The determination of disputed questions of fact in workmen's compensation cases is primarily a function of the Industrial Commission. (Dixon v. Industrial Com., 60 Ill. 2d 126.) A trial court may set aside a decision of the Industrial Commission, therefore, only if it determines that the decision is against the manifest weight of the evidence. (County of Cook v.
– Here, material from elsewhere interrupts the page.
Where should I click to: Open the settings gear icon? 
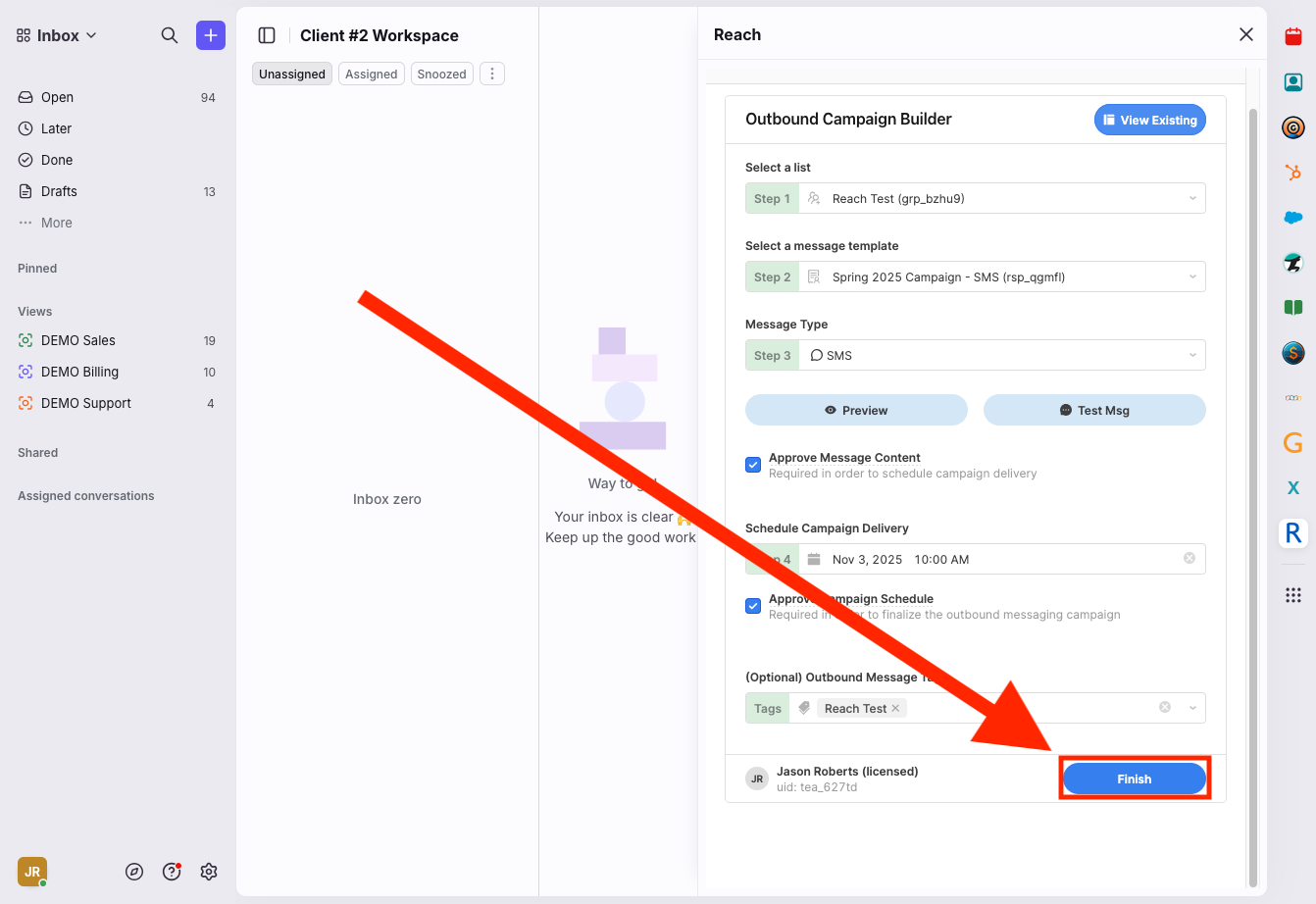coord(209,872)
Industrial Com., 57 Ill. 2d 24.) We find that the Industrial Commission could have determined from the claimant's testimony that there was a causal connection between his physical disability and the accident of April 23, 1972. Furthermore, considering the testimony relating to the claimant's inability to return to work as a plumber, the recurrence of his pain, and the likelihood that this condition will last for the rest of the claimant's life, we also find sufficient evidence in the record from which the Commission could have concluded that the claimant's disability was permanent. See Gould v. Industrial Com., 40 Ill. 2d 548.

For the foregoing reasons, the judgment of the circuit court of Sangamon County is reversed, and the decision of the Industrial Commission awarding compensation to the claimant for permanent loss of use of 15% of his right leg is reinstated.

Judgment reversed; award reinstated.